Big Data in Securities Finance

Big Data in Securities Finance

Chris Benedict,



Tom Ashton,

Product Specialist,


September 19,  2018

THE AMOUNT OF DATA IN THE world is increasing exponentially—by some accounts, doubling approximately every 18 months. This phenomenon has given rise to the term “big data,” which some dismiss as another 21st Century buzz word. Yet those on the cutting edge of technology understand big data’s true potential to transform the way most industries—from finance to healthcare to transportation and beyond—do business.

The objective of big data is not just to store and maintain vast quantities of data. Instead, it is the ability to meaningfully process huge data sets utilizing advanced analytical practices such as predictive analytics and machine learning to unlock information and insight. With advancements in technology and the costs associated with data storage and retrieval continuing to fall, these projects are no longer blocked by significant expenses. Cost saving is even more prevalent with the introduction of cloud computing, allowing firms of all sizes to engage in advanced analytics without significant hardware investment.

Some still view big data as a necessary evil that creates technological challenges and headaches; however, there are many benefits firms can realize from harnessing and efficiently using big data: cost savings from identifying more efficient ways to do business, reducing decision-making time, anticipating and responding to the needs of clients and quicker, more robust error detection and handling, to name but a few.
####################
### Tasks for this exercise
[a] According to the article on big data in securities finance, how often is the amount of data in the world said to double?
[b] Using the article on big data in securities finance, explain why big data projects are no longer blocked by significant expenses.
[c] Write the next part of the article on big data in securities finance, picking up after its final paragraph.
The records that come after this article are separate material.

### Excerpted records
####################
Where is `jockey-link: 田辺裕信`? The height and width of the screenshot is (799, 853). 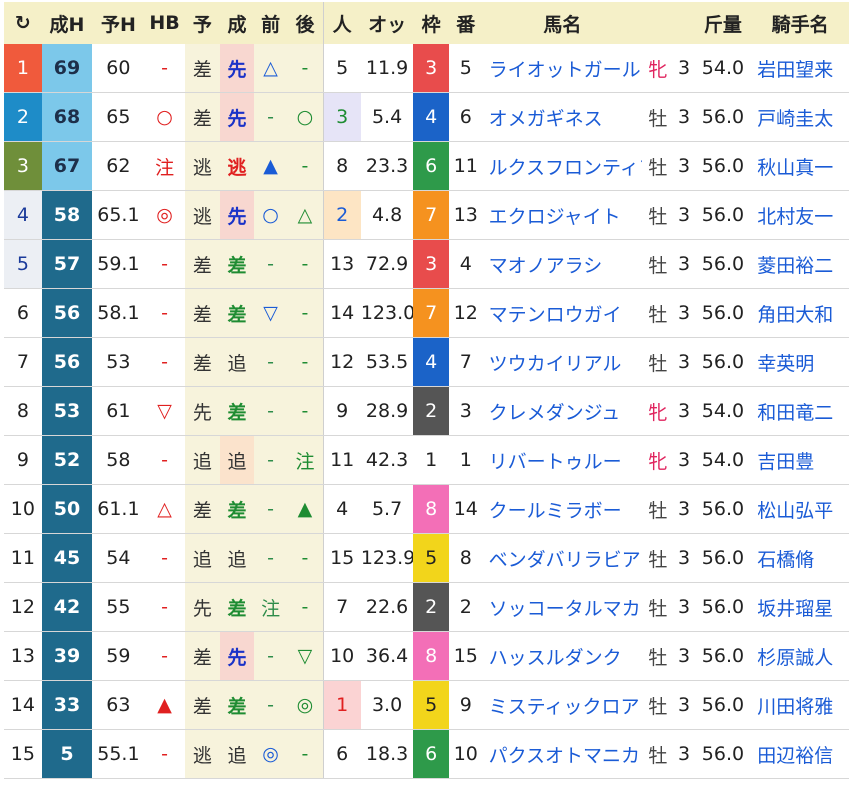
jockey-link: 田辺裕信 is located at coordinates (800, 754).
####################
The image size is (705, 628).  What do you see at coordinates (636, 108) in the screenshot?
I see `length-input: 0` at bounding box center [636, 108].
####################
### Answer section
[a] Approximately every 18 months, by some accounts.

[b] Technology keeps advancing, and the costs of storing and retrieving data keep falling. Cloud computing adds to the savings because firms of all sizes can run advanced analytics without a significant hardware investment.

[c]
Big data can be used for such obvious business solutions as reducing time to payment in the accounts receivable department to more complex and potentially life-saving applications such as predicting lava flow vectors during volcanic eruptions. Big data permeates every aspect of our lives, whether we know it or not.

Combining big data with machine learning brings with it huge transformative potential across many industries, not least the financial sector. Banks are using data to their advantage by training algorithms to react to market trends, track trading volatility and manage assets on behalf of investors. This technology is able to spot trends (and divergences) much more efficiently than humans, and is also able to react in real time, thereby reducing any impact from major events—for example, by tracking and analyzing market volatility during a breaking global incident and halting, or drastically reducing, any trading activity to minimize risk. Banks also utilize these practices to minimize the risk of fraudulent transactions: Historically, banks would rely on analysts running complex SQL queries against massive data warehouses, which could take weeks or even months to provide any meaningful results. With big data, this has changed significantly, as these systems are now able to learn and become more useful as they ingest more data.

Consequently, these systems can pick out events that could suggest untoward behavior, allowing firms to act quickly and investigate, preventing situations from spiraling out of control.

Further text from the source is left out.